PROBLEM DETAILS:
What lines in the following entries hold the word "target"? Copy each one.

------ EXERCISE MATERIALS ------

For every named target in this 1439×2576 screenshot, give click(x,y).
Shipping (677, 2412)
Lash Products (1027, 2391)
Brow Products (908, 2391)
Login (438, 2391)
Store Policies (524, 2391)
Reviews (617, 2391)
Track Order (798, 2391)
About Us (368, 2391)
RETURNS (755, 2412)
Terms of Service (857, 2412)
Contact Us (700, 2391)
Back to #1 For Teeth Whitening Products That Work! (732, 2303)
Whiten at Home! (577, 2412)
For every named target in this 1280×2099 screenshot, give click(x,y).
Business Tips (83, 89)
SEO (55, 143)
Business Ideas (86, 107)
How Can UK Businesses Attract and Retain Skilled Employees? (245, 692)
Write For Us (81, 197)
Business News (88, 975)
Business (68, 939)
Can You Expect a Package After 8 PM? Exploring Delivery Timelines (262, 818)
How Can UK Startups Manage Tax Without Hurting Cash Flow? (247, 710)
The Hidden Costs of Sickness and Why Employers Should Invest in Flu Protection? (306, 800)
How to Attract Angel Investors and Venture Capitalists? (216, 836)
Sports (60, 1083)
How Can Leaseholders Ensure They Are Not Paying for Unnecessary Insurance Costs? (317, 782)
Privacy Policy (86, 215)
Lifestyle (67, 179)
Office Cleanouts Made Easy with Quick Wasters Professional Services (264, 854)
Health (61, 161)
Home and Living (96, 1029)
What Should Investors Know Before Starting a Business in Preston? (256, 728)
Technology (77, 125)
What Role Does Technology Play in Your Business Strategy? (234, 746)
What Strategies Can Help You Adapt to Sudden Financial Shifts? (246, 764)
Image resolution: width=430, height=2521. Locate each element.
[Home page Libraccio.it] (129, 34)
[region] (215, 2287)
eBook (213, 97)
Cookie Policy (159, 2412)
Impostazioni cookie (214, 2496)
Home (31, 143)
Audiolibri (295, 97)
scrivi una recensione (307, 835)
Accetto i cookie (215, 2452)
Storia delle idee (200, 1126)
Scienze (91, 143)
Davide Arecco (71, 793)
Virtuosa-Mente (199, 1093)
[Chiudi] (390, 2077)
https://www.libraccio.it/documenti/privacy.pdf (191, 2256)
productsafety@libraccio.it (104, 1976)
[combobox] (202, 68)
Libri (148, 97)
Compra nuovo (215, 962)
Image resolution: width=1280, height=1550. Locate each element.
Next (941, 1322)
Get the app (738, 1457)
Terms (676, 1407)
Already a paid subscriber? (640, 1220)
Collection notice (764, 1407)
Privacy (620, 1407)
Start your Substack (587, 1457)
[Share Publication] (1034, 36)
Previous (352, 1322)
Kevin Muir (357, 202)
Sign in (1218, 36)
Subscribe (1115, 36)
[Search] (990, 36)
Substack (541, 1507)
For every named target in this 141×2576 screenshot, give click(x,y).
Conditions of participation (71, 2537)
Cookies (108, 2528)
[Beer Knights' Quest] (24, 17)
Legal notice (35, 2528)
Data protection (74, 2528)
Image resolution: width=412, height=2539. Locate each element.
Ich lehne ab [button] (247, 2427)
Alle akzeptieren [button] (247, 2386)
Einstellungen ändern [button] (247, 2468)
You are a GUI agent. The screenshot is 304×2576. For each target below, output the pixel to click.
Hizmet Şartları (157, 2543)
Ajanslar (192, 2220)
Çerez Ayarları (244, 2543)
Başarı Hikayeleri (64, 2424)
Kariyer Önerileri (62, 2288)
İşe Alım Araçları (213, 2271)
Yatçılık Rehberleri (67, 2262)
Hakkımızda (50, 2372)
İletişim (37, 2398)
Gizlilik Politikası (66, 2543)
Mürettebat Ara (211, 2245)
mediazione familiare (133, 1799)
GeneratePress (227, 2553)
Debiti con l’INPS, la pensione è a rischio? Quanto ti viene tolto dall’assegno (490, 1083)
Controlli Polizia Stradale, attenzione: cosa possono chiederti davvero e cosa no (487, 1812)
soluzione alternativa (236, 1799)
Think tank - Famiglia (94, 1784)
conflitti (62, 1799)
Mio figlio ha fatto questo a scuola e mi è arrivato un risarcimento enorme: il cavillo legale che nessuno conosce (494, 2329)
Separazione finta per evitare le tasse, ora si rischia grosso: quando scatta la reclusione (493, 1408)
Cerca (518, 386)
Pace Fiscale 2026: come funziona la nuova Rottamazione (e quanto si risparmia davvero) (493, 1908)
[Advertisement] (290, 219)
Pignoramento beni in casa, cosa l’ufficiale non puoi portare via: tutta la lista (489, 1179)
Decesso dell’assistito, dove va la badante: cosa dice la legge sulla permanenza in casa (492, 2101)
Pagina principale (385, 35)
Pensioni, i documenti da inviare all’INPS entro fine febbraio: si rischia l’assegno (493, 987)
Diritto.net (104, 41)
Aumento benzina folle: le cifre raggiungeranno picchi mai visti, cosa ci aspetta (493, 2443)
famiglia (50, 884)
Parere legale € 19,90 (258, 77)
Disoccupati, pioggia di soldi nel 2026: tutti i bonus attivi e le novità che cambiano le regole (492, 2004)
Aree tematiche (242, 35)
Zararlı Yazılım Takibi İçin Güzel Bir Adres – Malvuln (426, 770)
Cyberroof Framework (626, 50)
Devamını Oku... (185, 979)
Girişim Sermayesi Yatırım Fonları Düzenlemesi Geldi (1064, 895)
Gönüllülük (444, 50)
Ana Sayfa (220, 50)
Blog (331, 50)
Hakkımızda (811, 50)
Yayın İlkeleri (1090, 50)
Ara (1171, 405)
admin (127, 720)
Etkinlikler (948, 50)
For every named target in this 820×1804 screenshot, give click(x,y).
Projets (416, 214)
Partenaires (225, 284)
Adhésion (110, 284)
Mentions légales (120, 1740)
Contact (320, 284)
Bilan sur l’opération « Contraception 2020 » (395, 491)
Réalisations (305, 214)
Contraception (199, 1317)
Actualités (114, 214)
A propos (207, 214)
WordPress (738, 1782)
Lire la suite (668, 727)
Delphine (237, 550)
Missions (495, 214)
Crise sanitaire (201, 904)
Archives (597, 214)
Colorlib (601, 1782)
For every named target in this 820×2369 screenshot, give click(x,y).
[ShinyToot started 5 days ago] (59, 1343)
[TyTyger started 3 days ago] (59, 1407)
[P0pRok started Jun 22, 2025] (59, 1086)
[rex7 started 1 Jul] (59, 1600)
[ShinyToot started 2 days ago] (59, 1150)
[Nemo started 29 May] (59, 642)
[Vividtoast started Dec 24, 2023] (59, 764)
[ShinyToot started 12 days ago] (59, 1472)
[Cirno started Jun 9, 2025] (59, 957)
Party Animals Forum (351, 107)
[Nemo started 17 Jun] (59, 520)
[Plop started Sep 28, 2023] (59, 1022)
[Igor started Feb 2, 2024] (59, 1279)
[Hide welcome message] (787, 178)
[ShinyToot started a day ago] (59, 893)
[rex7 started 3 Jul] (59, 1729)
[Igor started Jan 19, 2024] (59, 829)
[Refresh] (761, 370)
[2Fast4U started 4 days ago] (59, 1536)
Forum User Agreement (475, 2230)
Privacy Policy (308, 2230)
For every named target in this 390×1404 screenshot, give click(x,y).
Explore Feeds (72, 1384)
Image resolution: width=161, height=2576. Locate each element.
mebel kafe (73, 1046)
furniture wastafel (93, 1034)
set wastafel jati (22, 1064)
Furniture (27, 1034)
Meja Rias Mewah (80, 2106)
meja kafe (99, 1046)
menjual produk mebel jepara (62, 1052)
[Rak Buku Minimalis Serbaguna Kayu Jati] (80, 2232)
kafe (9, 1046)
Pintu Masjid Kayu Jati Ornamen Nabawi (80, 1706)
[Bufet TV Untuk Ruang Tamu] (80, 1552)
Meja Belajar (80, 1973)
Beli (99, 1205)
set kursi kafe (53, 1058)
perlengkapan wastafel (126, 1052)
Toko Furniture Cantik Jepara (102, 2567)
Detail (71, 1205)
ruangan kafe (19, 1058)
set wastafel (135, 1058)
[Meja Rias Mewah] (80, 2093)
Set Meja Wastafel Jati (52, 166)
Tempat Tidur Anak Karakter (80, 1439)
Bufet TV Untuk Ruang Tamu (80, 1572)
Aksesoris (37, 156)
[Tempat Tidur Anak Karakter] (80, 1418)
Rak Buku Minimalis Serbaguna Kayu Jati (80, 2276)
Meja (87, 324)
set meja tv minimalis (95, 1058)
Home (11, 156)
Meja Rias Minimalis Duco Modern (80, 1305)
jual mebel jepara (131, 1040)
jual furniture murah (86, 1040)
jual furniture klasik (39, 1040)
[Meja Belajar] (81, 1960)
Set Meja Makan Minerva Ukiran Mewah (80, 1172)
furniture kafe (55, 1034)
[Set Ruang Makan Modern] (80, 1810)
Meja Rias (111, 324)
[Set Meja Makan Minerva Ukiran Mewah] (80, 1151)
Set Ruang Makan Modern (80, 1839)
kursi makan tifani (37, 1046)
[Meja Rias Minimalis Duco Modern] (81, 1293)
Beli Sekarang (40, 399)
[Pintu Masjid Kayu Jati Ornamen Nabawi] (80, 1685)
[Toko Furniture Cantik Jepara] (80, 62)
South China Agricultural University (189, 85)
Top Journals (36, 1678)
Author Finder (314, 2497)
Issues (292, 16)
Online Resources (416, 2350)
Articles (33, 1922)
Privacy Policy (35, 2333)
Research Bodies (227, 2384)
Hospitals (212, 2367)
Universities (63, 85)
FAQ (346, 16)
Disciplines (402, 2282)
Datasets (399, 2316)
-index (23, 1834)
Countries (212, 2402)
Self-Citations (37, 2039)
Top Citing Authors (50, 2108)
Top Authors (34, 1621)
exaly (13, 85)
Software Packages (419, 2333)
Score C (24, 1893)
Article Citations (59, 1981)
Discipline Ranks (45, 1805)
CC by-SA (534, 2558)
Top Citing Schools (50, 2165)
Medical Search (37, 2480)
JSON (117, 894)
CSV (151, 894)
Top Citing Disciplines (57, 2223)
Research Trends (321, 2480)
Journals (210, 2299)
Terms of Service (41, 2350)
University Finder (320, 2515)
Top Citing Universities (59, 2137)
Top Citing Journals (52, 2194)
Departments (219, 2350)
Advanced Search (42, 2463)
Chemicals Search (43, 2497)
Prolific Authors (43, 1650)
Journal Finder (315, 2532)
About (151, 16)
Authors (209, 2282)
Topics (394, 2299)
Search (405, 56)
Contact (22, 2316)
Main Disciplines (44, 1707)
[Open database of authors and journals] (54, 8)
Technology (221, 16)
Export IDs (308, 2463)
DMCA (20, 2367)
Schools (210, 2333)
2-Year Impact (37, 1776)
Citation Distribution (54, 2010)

------

EXERCISE RESPONSE:
For every named target in this 1439×2576 screenshot, give click(x,y).
For every named target in this 1280×2099 screenshot, give click(x,y).
For every named target in this 141×2576 screenshot, give click(x,y).
You are a GUI agent. The screenshot is 304×2576. For each target below, output the pixel to click.
For every named target in this 820×1804 screenshot, give click(x,y).
For every named target in this 820×2369 screenshot, give click(x,y).
For every named target in this 390×1404 screenshot, give click(x,y).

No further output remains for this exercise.